IF bAND(tile, MAP_ND) = MAP_NH
X_MOVEMENT x, y-0.001, z-0.0
X_DRAWOBJ maze_parts[OBJ_BE].id, 0
ENDIF

// NORTH UP?
IF bAND(tile, MAP_ND) = MAP_NU
X_MOVEMENT x, y-0.001, z-0.0
X_DRAWOBJ maze_parts[OBJ_BS].id, 0
ENDIF

// NORTH DOWN?
IF bAND(tile, MAP_ND) = MAP_ND
X_MOVEMENT x, y-1.001, z-2.0
X_ROTATION 180, 0, 1, 0
X_DRAWOBJ maze_parts[OBJ_BS].id, 0
ENDIF


// EAST EVEN?
IF bAND(tile, MAP_ED) = MAP_EH
X_MOVEMENT x+0.0, y-0.001, z
X_ROTATION 270, 0, 1, 0
X_DRAWOBJ maze_parts[OBJ_BE].id, 0
ENDIF

// EAST UP?
IF bAND(tile, MAP_ED) = MAP_EU
X_MOVEMENT x+0.0, y-0.001, z
X_ROTATION 270, 0, 1, 0
X_DRAWOBJ maze_parts[OBJ_BS].id, 0
ENDIF

// EAST DOWN?
IF bAND(tile, MAP_ED) = MAP_ED
X_MOVEMENT x+2.0, y-1.001, z
X_ROTATION 90, 0, 1, 0
X_DRAWOBJ maze_parts[OBJ_BS].id, 0
ENDIF

NEXT
NEXT
NEXT
ENDFUNCTION


[Edit] To see what I'm talking about, here's a forum post with an early screenshot of my game.
Each frame I choose what 'pieces' to place on the screen to create the maze in memory.
http://www.glbasic.com/forum/index.php?topic=1335.msg42337#msg42337
My current project (WIP) :: TwistedMaze <<  [Updated: 2015-11-25]

Wampus

Thanks for the great suggestions & feedback. :booze:

I tried Slydog's method of tiling, which was a lot more efficient than my attempt before of creating 16384 identical objects and copying from a separate texture atlas each tile! Or creating whole new 1024x1024 textures each frame! Unfortunately even the improvement with Slydog's method was resulting in low FPS; on my faster system too. The amount of map that is shown at any one time in a SMK battle map is so troublesome. I tried restricting the number of tiles loosely based on player view but even in better than average circumstances the FPS was too low.

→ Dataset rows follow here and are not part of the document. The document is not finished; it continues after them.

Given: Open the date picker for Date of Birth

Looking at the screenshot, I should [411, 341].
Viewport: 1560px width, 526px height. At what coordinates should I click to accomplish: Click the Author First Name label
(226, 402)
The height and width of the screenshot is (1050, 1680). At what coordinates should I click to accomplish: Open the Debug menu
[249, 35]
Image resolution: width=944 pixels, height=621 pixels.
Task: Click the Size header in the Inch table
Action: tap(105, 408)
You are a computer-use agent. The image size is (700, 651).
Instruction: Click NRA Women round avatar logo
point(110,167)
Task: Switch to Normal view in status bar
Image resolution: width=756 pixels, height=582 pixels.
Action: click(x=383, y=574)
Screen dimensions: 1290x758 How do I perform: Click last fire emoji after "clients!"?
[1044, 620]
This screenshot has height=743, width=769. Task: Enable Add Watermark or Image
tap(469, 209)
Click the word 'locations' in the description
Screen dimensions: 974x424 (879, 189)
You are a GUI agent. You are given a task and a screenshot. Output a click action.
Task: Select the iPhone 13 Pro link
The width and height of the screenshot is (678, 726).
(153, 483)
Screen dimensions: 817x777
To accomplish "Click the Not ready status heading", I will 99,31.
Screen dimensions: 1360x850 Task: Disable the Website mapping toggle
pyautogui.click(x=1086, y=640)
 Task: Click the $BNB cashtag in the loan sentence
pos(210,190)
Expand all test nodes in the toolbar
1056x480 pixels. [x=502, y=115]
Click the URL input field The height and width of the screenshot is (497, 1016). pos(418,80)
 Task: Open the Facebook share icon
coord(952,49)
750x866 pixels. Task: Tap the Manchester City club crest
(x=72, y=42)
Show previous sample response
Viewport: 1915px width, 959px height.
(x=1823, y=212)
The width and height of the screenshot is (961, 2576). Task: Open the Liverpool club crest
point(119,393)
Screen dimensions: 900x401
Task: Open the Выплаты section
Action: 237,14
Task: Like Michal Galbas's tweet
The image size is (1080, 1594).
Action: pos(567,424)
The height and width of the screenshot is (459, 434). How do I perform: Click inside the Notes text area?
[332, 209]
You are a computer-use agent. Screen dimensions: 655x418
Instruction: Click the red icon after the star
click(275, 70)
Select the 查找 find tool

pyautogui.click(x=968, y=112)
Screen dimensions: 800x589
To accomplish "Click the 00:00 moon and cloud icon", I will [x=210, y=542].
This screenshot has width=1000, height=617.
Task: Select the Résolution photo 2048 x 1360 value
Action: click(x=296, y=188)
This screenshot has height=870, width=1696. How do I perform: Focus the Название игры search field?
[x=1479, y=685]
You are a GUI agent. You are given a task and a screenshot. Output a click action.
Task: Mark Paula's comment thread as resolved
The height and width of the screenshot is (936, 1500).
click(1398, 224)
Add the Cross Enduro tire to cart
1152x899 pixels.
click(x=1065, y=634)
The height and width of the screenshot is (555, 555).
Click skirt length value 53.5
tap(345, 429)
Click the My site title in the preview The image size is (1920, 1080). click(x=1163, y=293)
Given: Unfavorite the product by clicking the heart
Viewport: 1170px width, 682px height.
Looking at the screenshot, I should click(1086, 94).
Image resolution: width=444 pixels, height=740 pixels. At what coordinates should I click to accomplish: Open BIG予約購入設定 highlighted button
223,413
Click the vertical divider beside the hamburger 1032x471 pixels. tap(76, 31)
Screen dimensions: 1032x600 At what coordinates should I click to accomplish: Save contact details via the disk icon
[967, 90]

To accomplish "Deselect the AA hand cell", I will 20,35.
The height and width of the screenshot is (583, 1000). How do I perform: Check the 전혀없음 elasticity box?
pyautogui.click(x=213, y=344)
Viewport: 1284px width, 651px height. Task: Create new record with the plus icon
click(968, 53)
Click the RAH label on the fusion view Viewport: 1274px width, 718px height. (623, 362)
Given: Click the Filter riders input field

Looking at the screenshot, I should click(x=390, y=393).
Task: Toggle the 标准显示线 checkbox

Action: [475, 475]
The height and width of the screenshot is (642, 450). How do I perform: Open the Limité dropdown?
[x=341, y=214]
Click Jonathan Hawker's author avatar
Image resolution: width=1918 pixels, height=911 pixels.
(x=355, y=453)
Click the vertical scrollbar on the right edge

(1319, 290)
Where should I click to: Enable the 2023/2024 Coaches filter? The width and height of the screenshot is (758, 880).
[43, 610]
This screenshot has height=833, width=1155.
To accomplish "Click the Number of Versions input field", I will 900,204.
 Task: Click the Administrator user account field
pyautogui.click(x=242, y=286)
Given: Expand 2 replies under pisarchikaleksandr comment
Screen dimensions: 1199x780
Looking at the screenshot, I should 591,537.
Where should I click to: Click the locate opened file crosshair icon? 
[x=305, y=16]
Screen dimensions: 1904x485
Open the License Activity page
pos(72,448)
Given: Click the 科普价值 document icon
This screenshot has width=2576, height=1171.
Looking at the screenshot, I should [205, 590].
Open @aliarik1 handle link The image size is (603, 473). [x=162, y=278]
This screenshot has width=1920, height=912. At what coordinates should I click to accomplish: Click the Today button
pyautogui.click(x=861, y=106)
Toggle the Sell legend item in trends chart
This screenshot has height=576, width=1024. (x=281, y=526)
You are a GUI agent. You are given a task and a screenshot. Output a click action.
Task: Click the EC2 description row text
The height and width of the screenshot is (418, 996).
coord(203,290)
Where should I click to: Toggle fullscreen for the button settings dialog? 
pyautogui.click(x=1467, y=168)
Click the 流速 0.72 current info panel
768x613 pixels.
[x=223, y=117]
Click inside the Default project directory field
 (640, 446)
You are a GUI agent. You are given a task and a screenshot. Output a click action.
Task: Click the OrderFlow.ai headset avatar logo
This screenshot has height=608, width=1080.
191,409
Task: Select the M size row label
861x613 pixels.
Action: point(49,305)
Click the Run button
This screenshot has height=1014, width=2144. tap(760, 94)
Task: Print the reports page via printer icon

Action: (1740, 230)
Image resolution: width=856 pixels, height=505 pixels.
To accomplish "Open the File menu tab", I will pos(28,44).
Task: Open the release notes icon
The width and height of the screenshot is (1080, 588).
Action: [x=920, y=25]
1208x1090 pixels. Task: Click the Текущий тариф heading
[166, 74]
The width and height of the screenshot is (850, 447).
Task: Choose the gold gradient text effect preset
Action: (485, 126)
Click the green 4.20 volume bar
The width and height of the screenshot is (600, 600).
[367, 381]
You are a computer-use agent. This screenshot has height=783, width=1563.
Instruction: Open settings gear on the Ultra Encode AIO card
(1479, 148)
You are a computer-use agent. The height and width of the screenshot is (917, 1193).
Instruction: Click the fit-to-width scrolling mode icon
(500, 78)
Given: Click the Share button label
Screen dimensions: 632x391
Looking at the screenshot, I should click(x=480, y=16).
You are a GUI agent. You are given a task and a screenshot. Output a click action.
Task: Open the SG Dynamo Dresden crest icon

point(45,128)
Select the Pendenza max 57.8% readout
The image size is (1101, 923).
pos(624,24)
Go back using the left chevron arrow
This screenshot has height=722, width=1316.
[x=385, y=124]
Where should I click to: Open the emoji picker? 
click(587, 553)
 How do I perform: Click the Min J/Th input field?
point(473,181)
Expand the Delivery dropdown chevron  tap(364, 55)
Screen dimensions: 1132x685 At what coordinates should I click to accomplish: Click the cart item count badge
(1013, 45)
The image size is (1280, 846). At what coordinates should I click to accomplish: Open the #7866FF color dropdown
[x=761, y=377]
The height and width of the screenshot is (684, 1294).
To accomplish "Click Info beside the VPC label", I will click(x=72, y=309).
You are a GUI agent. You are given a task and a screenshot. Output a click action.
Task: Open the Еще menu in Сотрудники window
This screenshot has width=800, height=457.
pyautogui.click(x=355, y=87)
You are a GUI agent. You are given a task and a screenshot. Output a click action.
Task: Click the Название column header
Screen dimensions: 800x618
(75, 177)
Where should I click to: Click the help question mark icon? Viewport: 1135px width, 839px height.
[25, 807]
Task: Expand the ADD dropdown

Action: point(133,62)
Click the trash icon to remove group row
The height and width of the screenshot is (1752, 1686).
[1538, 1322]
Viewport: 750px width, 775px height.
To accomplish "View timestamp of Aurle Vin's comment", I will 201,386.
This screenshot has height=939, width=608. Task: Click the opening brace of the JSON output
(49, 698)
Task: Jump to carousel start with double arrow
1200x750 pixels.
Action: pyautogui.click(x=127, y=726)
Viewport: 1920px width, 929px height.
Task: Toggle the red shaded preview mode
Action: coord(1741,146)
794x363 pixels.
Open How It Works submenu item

If I really want to keep animation and super-fast FPS I could just bust the texture resolution down to the original SNES game, for that truly nostalgic old school look.  :-[

BUT! For now, until I'm a little better acquainted with the X_ functions, I'm going to try to complete a simple 3D horror game instead - something that would better suit what I can do. Officially I'm meant to be sick atm  :sick: but not so bad that I can't code. I reckon I can justify another day just coding for fun.